Fourth Round of Habitat Conservation Projects Approved for Funding
The U.S. Fish and Wildlife Service (USFWS) has announced National Fish Habitat Partnership (NFHP) projects approved to receive USFWS‐NFHP FY2013 funding. The following two project proposals submitted to the Atlantic Coastal Fish Habitat Partnership (ACFHP) were approved to receive funding:
Expanding Marine Meadow Habitat
in the Peconic Estuary, NY
Marine meadows play an important role in providing ecosystem services while serving as preferred or essential habitat for a wide array of native fish species. In New York waters, it is estimated that over 80% of eelgrass habitat has been lost since the 1930’s due to natural and anthropogenic causes. To address the need to re-establish submerged aquatic vegetation in the Peconic Estuary, areas suitable for eelgrass restoration will be identified and restoration planting conducted. The public will have an opportunity to take part in these restoration efforts through participation in two land-based workshops. For more information on this project please view the in depth project fact sheet or contact Kimberly Barbour, Cornell Cooperative Extension.
Project text and photo provided by Cornell Cooperative Extension of Suffolk County.
Restoring Coastal Fish Habitat Using Oysters, Mussels, and Marsh Grass at Guana Peninsula, FL
This project, located specifically at Wright’s Landing, in the Guana Tolomato Matanzas National Estuarine Research Reserve, will restore and enhance fish habitat by preventing shoreline erosion and promoting shoreline accretion using a combination of mussel and oyster-based living shorelines. Combined with Spartina alterniflora planting, living shorelines have stopped or reversed erosion and provided critical habitats for plants, fishes, and invertebrates.  Specifically, restored marsh and reef will provide nursery and feeding habitat for forage fishes (mummichog, silversides) that utilize emergent salt marsh habitats, as well as juvenile commercial and recreational species (drum, shrimp) that utilize oyster reef and shallow nearshore habitats. For more information on this project please view the in depth project fact sheet or contact Kelly Smith, University of North Florida.

Project text provided by Guana Tolomato Matanzas National Estuarine
Research Reserve. Photo provided by Matt Kimball.

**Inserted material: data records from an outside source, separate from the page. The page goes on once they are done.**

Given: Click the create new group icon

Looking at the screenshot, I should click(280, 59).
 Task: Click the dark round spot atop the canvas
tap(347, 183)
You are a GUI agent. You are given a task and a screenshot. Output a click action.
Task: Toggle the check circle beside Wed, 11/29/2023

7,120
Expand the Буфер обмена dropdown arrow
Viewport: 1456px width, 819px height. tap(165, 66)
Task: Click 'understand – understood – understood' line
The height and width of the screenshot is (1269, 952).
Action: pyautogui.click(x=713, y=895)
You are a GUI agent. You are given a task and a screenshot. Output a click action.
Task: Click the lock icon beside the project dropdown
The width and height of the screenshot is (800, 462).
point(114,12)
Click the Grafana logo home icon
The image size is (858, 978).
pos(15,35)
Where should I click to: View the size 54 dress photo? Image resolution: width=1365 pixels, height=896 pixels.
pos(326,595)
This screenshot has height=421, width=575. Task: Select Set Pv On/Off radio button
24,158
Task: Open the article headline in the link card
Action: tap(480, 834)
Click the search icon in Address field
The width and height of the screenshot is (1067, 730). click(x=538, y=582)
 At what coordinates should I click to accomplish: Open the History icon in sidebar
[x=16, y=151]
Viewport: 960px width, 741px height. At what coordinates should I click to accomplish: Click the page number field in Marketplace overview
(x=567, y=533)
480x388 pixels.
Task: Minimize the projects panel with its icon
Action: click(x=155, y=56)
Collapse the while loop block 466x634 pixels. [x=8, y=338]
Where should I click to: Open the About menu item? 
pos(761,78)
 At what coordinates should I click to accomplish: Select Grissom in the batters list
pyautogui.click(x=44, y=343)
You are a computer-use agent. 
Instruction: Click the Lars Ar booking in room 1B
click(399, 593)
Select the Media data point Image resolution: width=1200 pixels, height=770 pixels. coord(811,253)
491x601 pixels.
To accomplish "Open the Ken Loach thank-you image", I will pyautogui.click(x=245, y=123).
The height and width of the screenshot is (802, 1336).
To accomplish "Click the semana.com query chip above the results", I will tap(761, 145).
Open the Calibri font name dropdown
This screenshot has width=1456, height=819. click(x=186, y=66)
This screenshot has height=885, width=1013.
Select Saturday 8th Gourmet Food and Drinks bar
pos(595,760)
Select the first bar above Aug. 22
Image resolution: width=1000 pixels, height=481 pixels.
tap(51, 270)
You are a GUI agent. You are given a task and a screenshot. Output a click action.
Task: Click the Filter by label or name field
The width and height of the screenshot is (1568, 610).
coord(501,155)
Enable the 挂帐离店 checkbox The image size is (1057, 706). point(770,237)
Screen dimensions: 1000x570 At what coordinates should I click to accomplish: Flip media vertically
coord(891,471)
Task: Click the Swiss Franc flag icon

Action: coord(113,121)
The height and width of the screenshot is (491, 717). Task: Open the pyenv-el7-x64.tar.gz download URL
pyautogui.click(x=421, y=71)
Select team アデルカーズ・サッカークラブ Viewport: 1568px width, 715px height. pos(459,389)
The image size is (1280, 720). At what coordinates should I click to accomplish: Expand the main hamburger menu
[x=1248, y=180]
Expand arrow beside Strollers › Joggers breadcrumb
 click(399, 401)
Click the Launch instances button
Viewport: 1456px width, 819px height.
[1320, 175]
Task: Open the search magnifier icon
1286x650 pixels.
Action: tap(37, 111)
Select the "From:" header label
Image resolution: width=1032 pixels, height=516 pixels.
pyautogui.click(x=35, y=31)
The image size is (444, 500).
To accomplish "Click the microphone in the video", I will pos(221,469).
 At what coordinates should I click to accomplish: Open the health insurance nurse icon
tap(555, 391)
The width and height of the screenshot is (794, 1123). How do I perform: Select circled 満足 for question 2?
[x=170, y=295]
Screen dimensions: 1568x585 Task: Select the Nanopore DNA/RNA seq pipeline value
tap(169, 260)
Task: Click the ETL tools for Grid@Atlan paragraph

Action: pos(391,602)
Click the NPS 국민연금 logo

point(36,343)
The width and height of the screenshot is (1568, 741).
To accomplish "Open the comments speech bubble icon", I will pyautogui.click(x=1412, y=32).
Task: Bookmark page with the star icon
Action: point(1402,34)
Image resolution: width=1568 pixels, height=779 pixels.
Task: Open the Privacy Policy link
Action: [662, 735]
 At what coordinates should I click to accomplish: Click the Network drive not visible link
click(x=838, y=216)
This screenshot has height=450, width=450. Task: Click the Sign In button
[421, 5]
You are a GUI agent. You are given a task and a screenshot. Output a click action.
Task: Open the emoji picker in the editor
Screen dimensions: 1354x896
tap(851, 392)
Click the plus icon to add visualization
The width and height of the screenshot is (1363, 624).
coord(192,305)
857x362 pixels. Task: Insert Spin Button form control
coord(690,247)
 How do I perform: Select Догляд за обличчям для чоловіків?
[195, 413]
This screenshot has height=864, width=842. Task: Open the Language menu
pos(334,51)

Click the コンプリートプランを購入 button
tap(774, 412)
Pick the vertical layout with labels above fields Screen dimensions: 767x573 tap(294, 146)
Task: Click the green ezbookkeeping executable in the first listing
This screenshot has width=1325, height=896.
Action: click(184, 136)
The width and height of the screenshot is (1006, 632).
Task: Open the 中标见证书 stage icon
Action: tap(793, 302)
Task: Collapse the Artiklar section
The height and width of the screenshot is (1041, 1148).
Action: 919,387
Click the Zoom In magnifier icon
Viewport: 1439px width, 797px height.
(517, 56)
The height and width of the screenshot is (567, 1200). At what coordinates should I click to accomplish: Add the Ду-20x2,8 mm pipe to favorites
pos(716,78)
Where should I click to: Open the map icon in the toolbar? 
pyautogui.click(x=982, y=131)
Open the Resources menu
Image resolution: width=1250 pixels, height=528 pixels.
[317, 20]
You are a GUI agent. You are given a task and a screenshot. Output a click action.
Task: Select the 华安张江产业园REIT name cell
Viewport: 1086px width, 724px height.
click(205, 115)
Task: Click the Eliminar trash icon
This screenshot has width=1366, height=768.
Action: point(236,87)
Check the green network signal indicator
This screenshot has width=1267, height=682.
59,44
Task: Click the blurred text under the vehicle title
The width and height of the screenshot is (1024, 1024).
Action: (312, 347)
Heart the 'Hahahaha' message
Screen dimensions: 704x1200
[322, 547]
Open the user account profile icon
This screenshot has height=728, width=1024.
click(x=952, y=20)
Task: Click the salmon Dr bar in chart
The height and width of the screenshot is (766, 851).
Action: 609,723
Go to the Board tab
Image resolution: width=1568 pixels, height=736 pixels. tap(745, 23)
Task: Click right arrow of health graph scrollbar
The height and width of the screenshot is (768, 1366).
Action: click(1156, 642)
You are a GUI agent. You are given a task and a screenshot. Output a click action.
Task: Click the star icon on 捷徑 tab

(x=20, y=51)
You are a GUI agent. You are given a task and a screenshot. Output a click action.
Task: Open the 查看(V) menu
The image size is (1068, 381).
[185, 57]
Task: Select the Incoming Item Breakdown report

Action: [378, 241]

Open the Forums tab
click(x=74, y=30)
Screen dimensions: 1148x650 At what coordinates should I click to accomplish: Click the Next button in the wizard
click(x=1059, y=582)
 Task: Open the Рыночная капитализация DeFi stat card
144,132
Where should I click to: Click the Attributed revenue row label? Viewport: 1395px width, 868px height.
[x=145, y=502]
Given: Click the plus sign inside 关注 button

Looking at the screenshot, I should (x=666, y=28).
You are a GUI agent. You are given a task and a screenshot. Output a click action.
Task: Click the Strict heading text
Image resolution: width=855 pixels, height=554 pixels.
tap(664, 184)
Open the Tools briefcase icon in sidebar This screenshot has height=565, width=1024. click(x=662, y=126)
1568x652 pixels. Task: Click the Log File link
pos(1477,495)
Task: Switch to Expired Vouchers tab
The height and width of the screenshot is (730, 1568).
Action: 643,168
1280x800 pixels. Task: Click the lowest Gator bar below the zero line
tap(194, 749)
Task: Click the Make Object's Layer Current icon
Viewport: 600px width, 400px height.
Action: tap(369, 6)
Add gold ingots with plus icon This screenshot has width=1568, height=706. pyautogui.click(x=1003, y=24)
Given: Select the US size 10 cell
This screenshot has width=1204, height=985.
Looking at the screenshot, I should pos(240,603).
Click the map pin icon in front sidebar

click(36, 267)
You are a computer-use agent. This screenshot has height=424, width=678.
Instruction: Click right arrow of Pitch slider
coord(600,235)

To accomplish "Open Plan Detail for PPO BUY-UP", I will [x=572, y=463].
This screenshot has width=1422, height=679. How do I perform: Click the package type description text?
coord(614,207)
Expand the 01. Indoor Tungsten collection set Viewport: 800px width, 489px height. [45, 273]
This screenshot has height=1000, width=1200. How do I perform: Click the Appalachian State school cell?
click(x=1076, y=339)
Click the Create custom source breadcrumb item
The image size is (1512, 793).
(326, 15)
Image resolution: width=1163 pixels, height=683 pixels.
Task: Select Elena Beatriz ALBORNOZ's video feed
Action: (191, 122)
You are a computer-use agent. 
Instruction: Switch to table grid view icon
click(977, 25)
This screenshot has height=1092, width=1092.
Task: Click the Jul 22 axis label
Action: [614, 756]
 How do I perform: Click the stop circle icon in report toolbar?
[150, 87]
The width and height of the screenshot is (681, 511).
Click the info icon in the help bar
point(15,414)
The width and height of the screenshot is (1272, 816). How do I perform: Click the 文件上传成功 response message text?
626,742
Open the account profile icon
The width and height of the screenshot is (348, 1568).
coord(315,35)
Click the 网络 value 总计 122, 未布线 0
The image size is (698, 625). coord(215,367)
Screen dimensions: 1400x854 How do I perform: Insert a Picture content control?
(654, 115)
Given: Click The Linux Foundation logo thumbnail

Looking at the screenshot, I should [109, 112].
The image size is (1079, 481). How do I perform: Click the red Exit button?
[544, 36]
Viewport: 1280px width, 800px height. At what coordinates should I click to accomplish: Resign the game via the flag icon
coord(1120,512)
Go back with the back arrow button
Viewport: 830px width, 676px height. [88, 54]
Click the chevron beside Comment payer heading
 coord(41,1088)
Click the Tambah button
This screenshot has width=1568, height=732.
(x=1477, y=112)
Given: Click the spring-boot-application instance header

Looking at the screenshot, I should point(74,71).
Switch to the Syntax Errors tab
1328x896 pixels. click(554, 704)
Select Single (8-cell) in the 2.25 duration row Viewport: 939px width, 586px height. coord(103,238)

Pacific Marine and Estuarine FHP Launches Three West Coast Fish Habitat Assessments

by Lisa A. DeBruyckere

The Pacific Marine and Estuarine Fish Habitat Partnership, in partnership with the National Oceanic and Atmospheric Administration, the Nature Conservancy, and the USFWS-service funded multi-state conservation grant program, is launching three West Coast fish habitat assessments.
  • A Nursery Habitat Assessment, focusing on nursery functions in estuaries for juvenile fish.
  • An assessment of threats to habitats of recreationally and commercially important fish stocks (supporting the National Fish Habitat Plan National Estuary Assessment)
  • A nearshore forage fish assessment, focusing on habitat-related changes over time in distribution and abundance of nine species of forage fish inhabiting estuary and nearshore habitats.
The goals:
  • Compile and update geospatial data on West Coast estuarine habitats used by juvenile fish.
  • Advance understanding of the nursery requirements of 12-15 estuarine fish and shellfish species and nursery functions of West Coast estuaries.
  • Improve and advance the understanding of estuarine habitat use by juvenile fish.
  • Establish priorities for estuarine habitat restoration and protection, with a focus on juvenile fish uses.
  • Provide an authoritative geodatabase for information on West Coast estuaries and their nursery functions.
The outcomes of the assessments will help inform how fish habitats within estuaries affect the production of important recreational and commercial fish species as well as help inform the types of habitats that should be protected and prioritized for restoration to best improve production and viability of marine fishes.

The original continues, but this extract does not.